I think that issue should have been taken care of by hospitals years ago.
As a matter of employment they should be set up with same plans.

Perhaps a specific doctor did not pass the credentialing....
in that every 3 years we examined education and training .... not going to  change over time what changed is adequate malpractice insurance and of course Mistakes/ lawsuits or any questionable behavior.   

In many *emergency* situations......  some out of network  providers would accept that insurance rates.
in non emergency someone could and should check if that DR takes a plan.

There is a big difference in what Plan X pays and Plan Y pays etc.  some doctors do NOT take certain plans because the very low payment they get for services.


----------



## wasserball (Jan 2, 2022)

Jeni said:


> I used to do credentialing for an insurance  company that handled medicare and medicaid .....
> anyone on the roster at a hospital / clinic / office had to be credentialed .......and approved by insurance company  to accept payment from medicaid/ medicare.
> 
> When it came to private insurance is this a problem ..... the job to verify if is on the customer/ patient
> ...


I am surprised how "little" UTMB get reimbursed for certain office visits ($110) and lab work ($5) from BCBS.  Remember, the money does not all go to the doctors, but also to cover the cost of overhead of operating a facility, which I believe is very high.


----------



## old medic (Jan 3, 2022)

win231 said:


> "Minutes?"  How about seconds?


Or not at all!!!!! Wife went to an ER for a bout of SVT, and converted before any treatment, They pushed for her to stay overnight for observation, But she refused and we went home. A year later we get a collection notice for $3000 from a Dr group at the hospital for REVIEWING her chart since she signed out AMA. Took 6 months of threatening to sue before they dropped it.....


----------



## Jeni (Jan 3, 2022)

old medic said:


> Or not at all!!!!! Wife went to an ER for a bout of SVT, and converted before any treatment, They pushed for her to stay overnight for observation, But she refused and we went home. A year later we get a collection notice for $3000 from a Dr group at the hospital for REVIEWING her chart since she signed out AMA. Took 6 months of threatening to sue before they dropped it.....

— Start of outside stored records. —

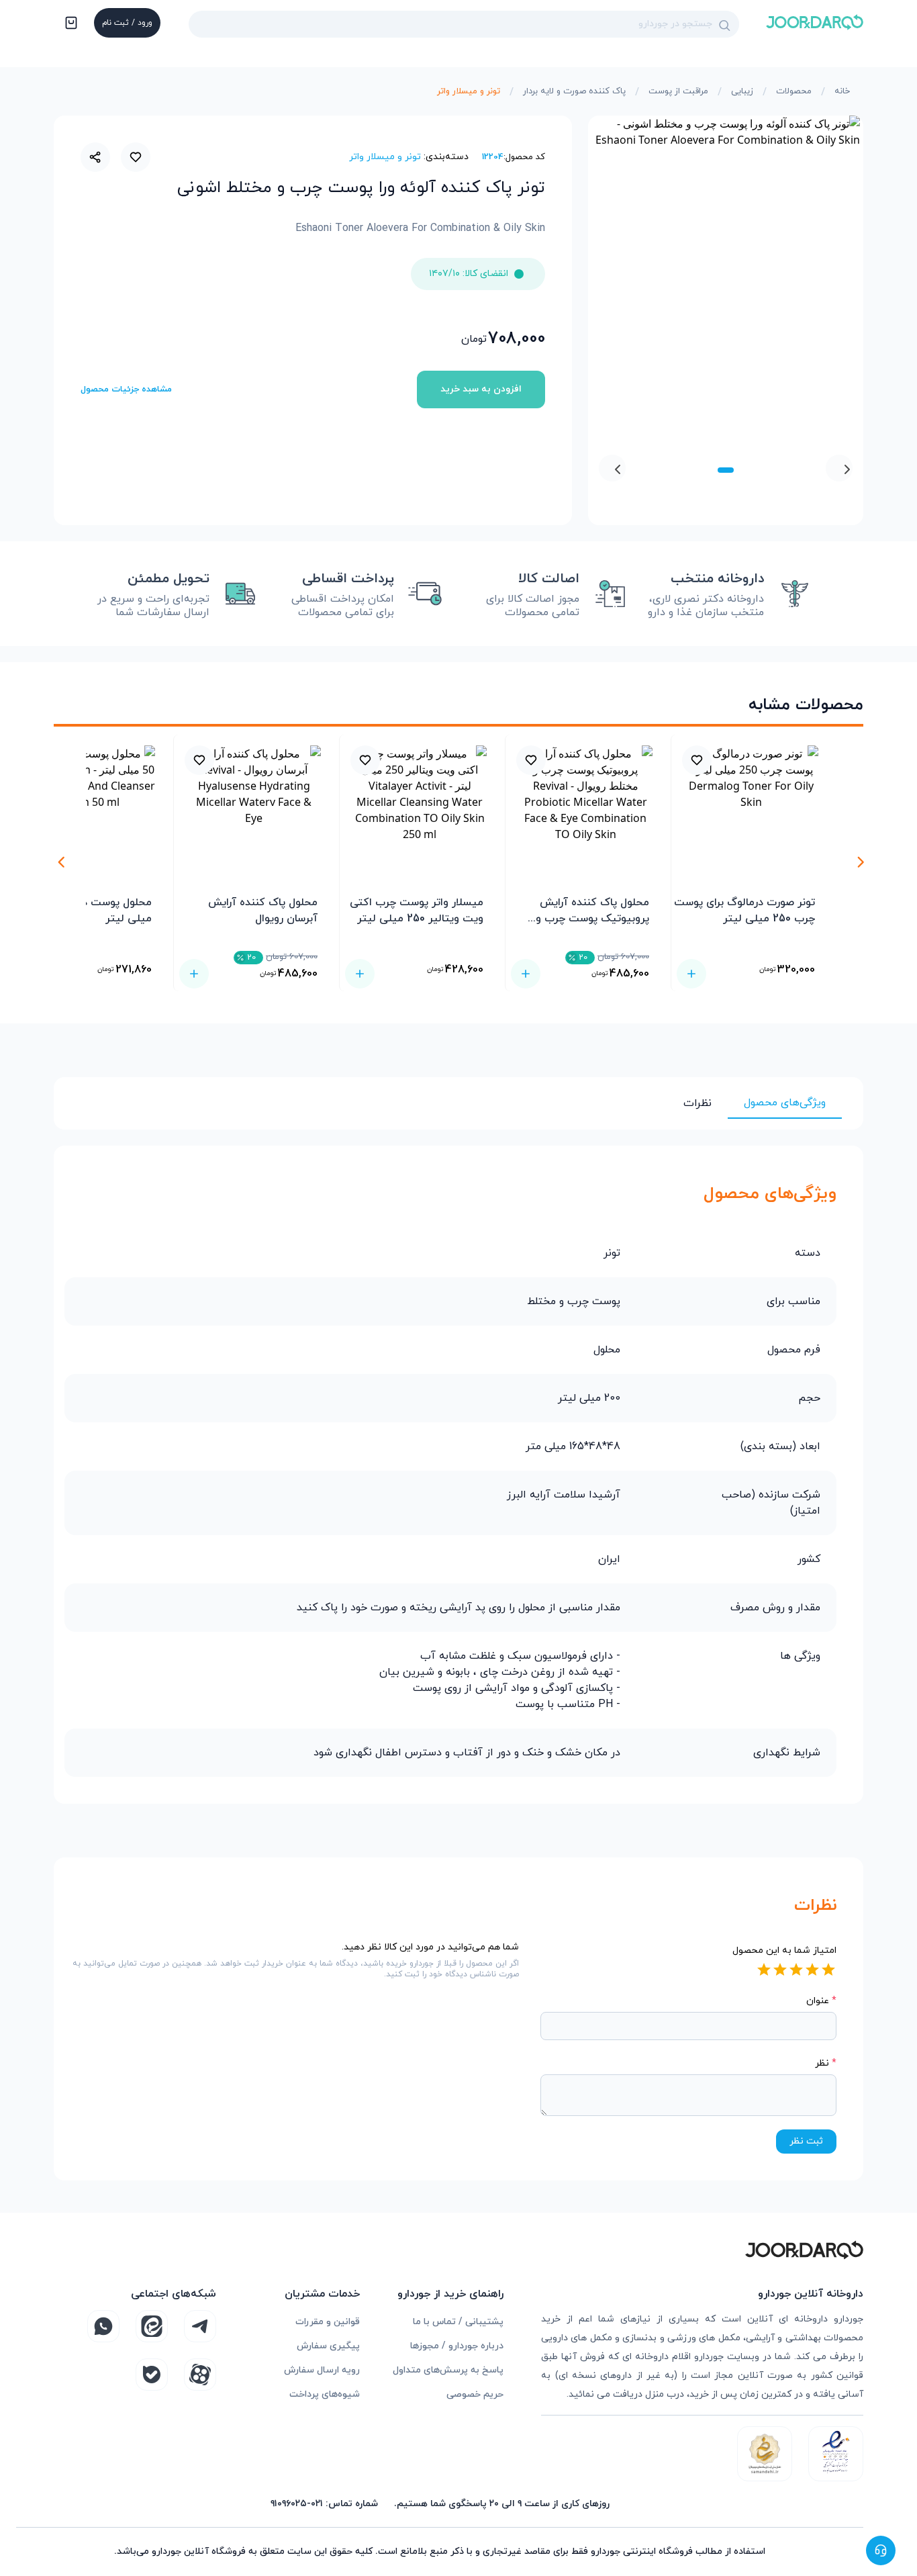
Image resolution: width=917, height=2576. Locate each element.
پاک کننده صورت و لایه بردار (574, 91)
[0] (70, 24)
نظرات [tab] (697, 1103)
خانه (842, 91)
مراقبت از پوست (678, 91)
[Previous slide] (839, 468)
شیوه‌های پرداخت (324, 2394)
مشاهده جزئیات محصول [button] (126, 389)
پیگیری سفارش (328, 2346)
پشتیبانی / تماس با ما (458, 2321)
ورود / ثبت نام (127, 22)
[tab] (726, 470)
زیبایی (742, 91)
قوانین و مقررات (327, 2321)
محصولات (794, 91)
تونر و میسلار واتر (468, 91)
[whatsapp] (103, 2326)
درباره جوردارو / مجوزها (456, 2346)
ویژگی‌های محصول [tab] (785, 1102)
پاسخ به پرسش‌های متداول (448, 2370)
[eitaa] (151, 2326)
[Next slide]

i can see them reviewing any AMA patient chart but that is for their CYA not a service to the patient ... insane they billed on that.

I really see how billing went crazy when so many things became - ala cart in hospitals. 
People often do not go line by line on bills and question charges i have and had some knocked off. 

 I always disliked the term *surprise billing...........* as some may be in the OUT of Network issue is a surprise but too many think it refers to all billing...
 far too many people i know simply not thinking ........if your insurance covers 80% ...then the other 20% of bill is coming to you. 
 It can be more then you think......
Worst bills ever is for Dr groups in an emergency room .... i have had issues at least 3 times ... 
they know and count on people not checking bills for errors 
one  battle ending up with a large insurance company telling hospital if the emergency doctors group use that biller ........the insurance would take them off their preferred provider list because the biller was doing illegal things.


----------



## win231 (Jan 3, 2022)

At my diabetes diagnosis, a doctor stuck his head in the room & said, _"I consider you diabetic,_" & left.  I already knew that since my sister tested me with her meter.  I was there for 2 hours & I paid the $2,500.00 bill before I left.
A couple of weeks after I got home, I got bills for several thousand dollars from other medical facilities I'd never been to.  I phoned the hospital to ask what they were for.
They explained: _ "We sent your charts to other doctors for evaluation, so you have to pay them, too."_
I replied:_  "That wasn't necessary, so if you did that--which I don't believe you did--YOU can pay them."_


----------



## Jeni (Jan 3, 2022)

win231 said:


> At my diabetes diagnosis, a doctor stuck his head in the room & said, _"I consider you diabetic,_" & left.  I already knew that since my sister tested me with her meter.  I was there for 2 hours & I paid the $2,500.00 bill before I left.
> A couple of weeks after I got home, I got bills for several thousand dollars from other medical facilities I'd never been to.  I phoned the hospital to ask what they were for.
> They explained: _ "We sent your charts to other doctors for evaluation, so you have to pay them, too."_
> I replied:_  "That wasn't necessary, so if you did that--which I don't believe you did--YOU can pay them."_


that sounds fishy why are so many needed to review a chart........ again think that is more about them playing CYA. 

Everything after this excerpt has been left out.